▶ ASSIGNED TASK:
All of the data below is to be repeated exactly, except for the pictures.

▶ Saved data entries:
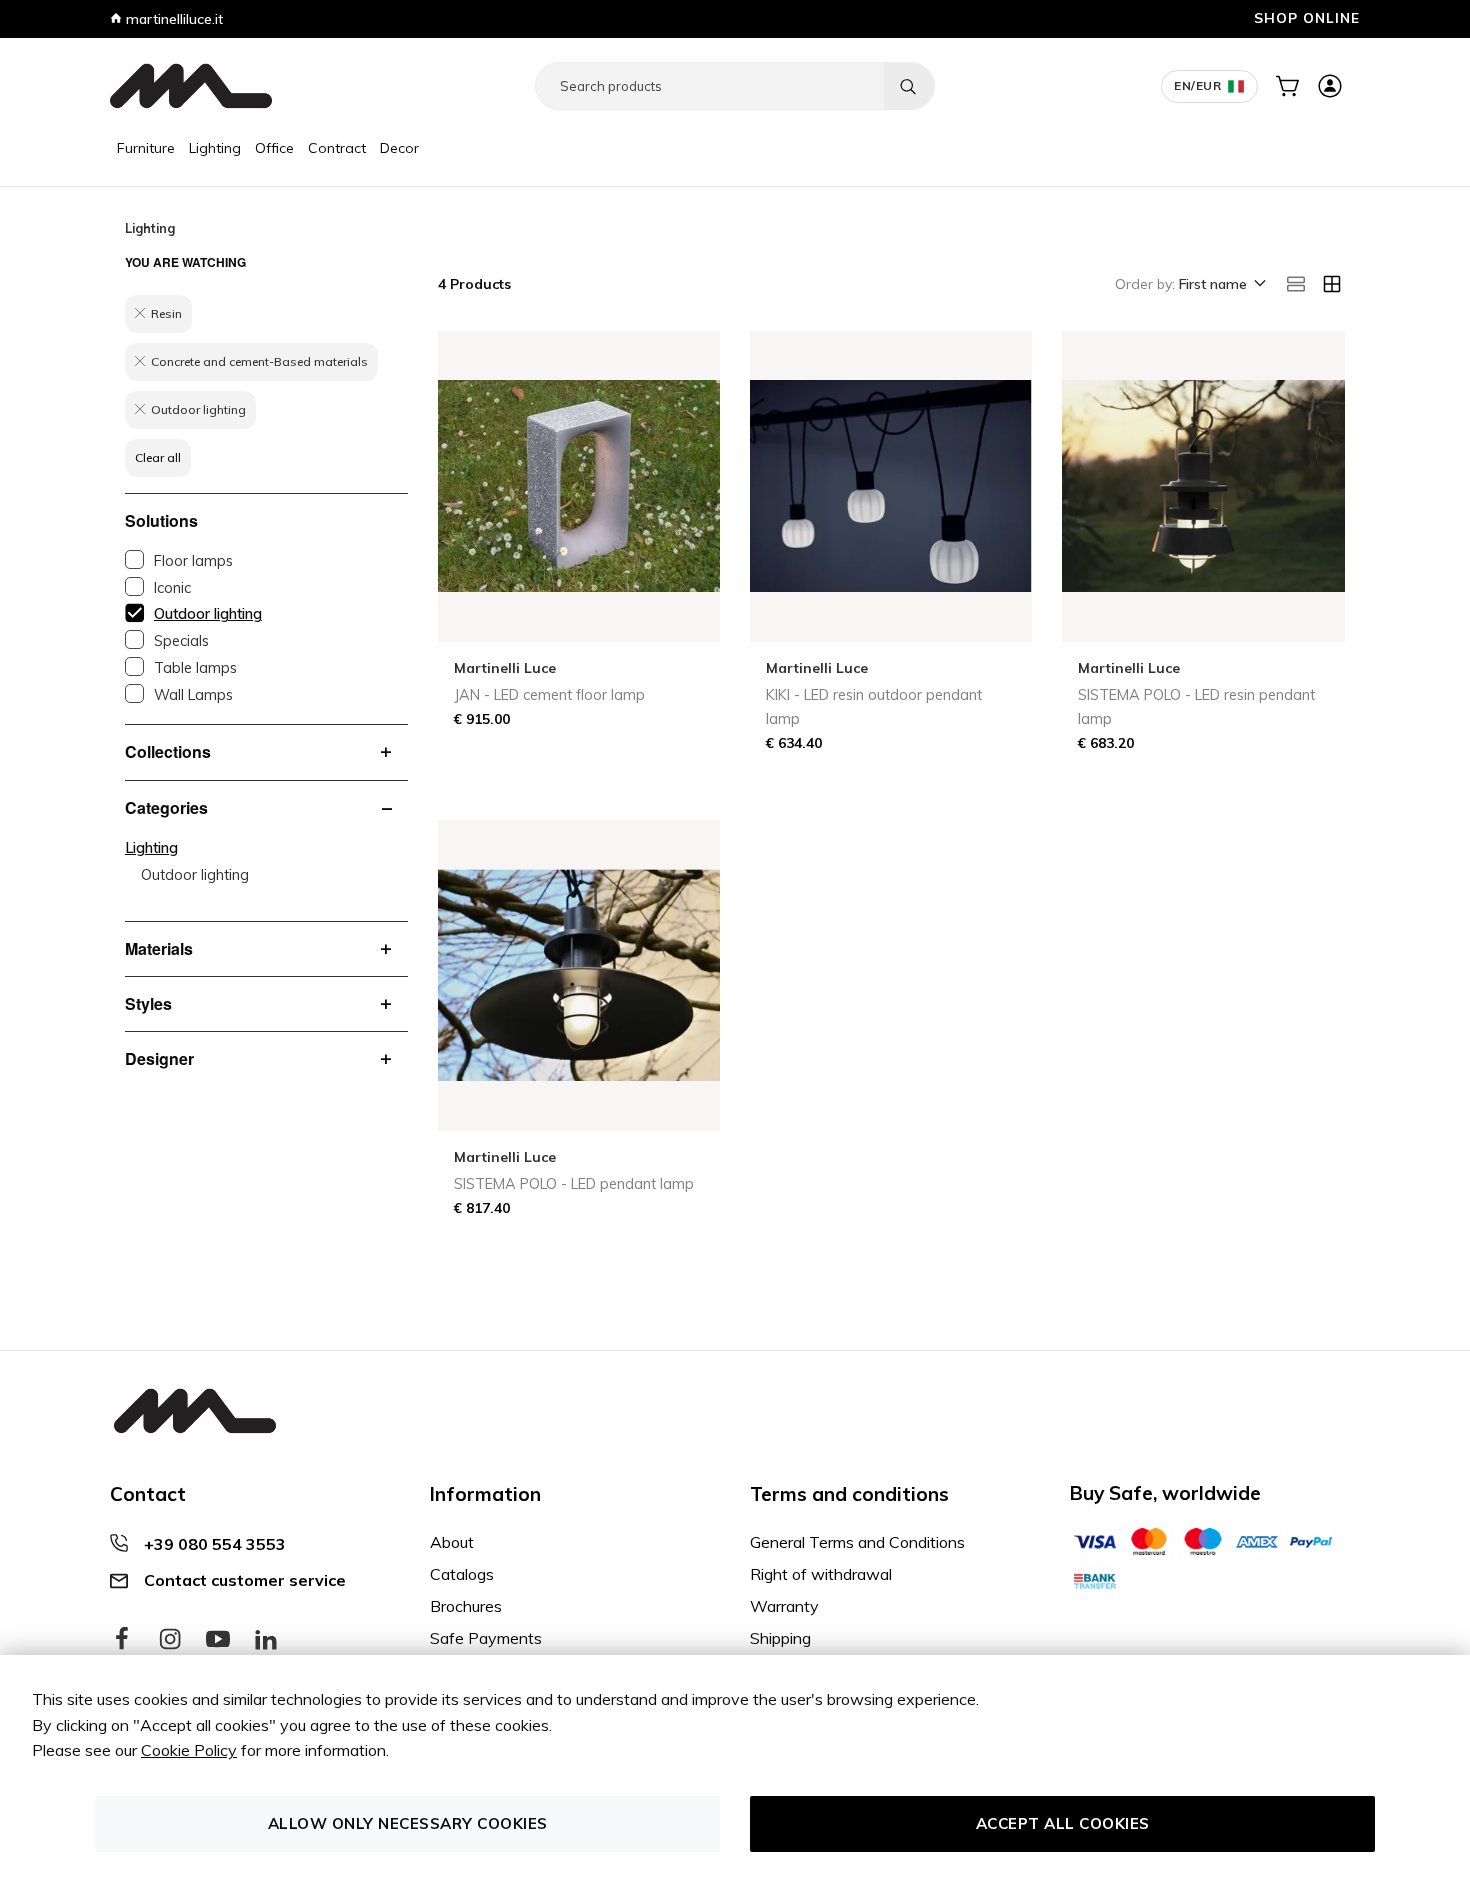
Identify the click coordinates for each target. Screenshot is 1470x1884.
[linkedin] (266, 1640)
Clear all (158, 457)
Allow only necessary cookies (408, 1823)
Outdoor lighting (208, 614)
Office (274, 148)
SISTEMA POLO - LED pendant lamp (574, 1184)
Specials (181, 641)
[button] (1221, 285)
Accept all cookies (1063, 1823)
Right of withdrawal (821, 1574)
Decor (399, 148)
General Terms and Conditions (857, 1542)
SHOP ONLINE (1307, 17)
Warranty (784, 1606)
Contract (337, 148)
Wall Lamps (193, 695)
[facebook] (122, 1640)
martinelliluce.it (172, 19)
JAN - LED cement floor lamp (549, 695)
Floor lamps (193, 561)
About (452, 1542)
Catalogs (462, 1574)
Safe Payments (486, 1638)
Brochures (466, 1606)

▶ OUTPUT BELOW:
Identify the click coordinates for each target. Screenshot is 1470x1884.
[linkedin] (266, 1640)
Clear all (158, 457)
Allow only necessary cookies (408, 1823)
Outdoor lighting (208, 614)
Office (274, 148)
SISTEMA POLO - LED pendant lamp (574, 1184)
Specials (181, 641)
[button] (1221, 285)
Accept all cookies (1063, 1823)
Right of withdrawal (821, 1574)
Decor (399, 148)
General Terms and Conditions (857, 1542)
SHOP ONLINE (1307, 17)
Warranty (784, 1606)
Contract (337, 148)
Wall Lamps (193, 695)
[facebook] (122, 1640)
martinelliluce.it (172, 19)
JAN - LED cement floor lamp (549, 695)
Floor lamps (193, 561)
About (452, 1542)
Catalogs (462, 1574)
Safe Payments (486, 1638)
Brochures (466, 1606)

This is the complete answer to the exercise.